The righteousness of the Court is measured by the reasonableness of its adjudications. Its actions governed by law and logic, the Court cannot act otherwise, except along the lines drawn by legislation and stare decisis. So must its decisions, too, display the same attributes.

An observer once mused that the legal system is often a mystery; everyday citizens are baffled by the rituals undertaken by lawyers and judges. On this point, the Court has always seen to it to state the legal and factual bases of its decisions and resolutions. Mandated by our Constitution, this duty is essential to bridging the gap between the Court and the people. Verdicts should be demystified, their raison d'etre unfurled for understanding.

But beyond expressing these values, the adopted Vision Statement is a guide to progressive action and response. Ours is a Court that has always honored responsibility. A responsible institution is not a perfect institution, shorn of pitfalls or shortcomings. It is practical and realistic, honestly acknowledging its imperfections and striving for their immediate rectification.

Far from being myopic, the Court acknowledges its tremendous responsibility of resolving pending cases that are either for decision or completion. As of December 31, 2005, there are 11,319 cases pending decision and 11,202 pending completion or a total of 22,521. Of those pending decision, only 49 are vintage 1999 or older. The good news is for the year 2005, the Court has disposed of 9,975 by decision and 4,085 by resolution. Below are the pertinent data and statistics:

I. Number of cases filed:

Year 2001 11,749 Cases
Year 2002 12,672 Cases
Year 2003 11,745 Cases
Year 2004 12,370 Cases
Year 2005 13,483 Cases
Total 62,019 Cases
Average per year 12,404 cases
Average per month 1,034 cases

II. Disposed of cases:


By Decision By Res./Dis. Total
Year 2001 7,068 4,506 11,574
Year 2002 7,568 4,184 11,752
Year 2003 7,474 4,255 11,729
Year 2004 7,961 3,914 11,875
Year 2005 9,975 4,085 14,060

Total

40,046 20,944 60,990
Average per year: 8,009 4,189 12,198
Average per month: 667 349 1,016

III. Pending cases as of December 31, 2005:

Pending Decision 11,319 50.3%
Pending Completion 11,202 49.7%
Total 22,521 100%

IV. Received Cases Year 2005

I. Luzon 9,321 69%
II. Visayas 2,572 19%
III. Mindanao 1,590 12%
Total 13,483 100%

V. Status of zero backlog project (1999 and earlier) as of January 02, 2006:

Decided cases 414 89%
Pending cases 49 11%
Total 463 100%

The Court has demonstrated its capacity now to decide in one year as many cases as are submitted for decision. Properly equipped and motivated, it can carry on and even accomplish more.

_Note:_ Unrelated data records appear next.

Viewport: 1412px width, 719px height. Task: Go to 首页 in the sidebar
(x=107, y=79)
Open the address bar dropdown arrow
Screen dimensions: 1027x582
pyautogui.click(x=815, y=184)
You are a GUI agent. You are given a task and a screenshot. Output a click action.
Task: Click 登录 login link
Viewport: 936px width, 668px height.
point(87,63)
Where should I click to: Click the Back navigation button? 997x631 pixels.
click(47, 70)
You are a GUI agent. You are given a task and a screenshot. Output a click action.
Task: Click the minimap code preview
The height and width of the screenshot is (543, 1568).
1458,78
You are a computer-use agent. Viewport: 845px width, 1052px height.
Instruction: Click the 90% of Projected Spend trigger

The leadership is thus enthusiastic in launching forthwith a two-pronged, doable Zero Backlog Project: First, to decide by next month the 49 cases left of the previous zero backlog project (1999 and older). Second, to decide the balance of 11,319 within this year. Hopefully by next year, the Court will be current or up-to-date in its case management and disposition.

The Court is also poised to respond to clarion calls for judicial reform spearheaded by the Supreme Court. Reform does not mean abandonment of tradition. Instead, it is bringing accumulated and improved experience and practice of tradition in its everyday exercise. It is never a search for a new system in place of the one existing; it is a willing recognition that new ways must be sought to enhance the existing system for the greater good.

The Court cannot do any less than to be uncompromisingly responsive to the demands of the times. If we are to preserve the faith of the people in our courts, we must strive for the betterment of the means of administering justice. To this end, the Court of Appeals pledges its unwavering commitment.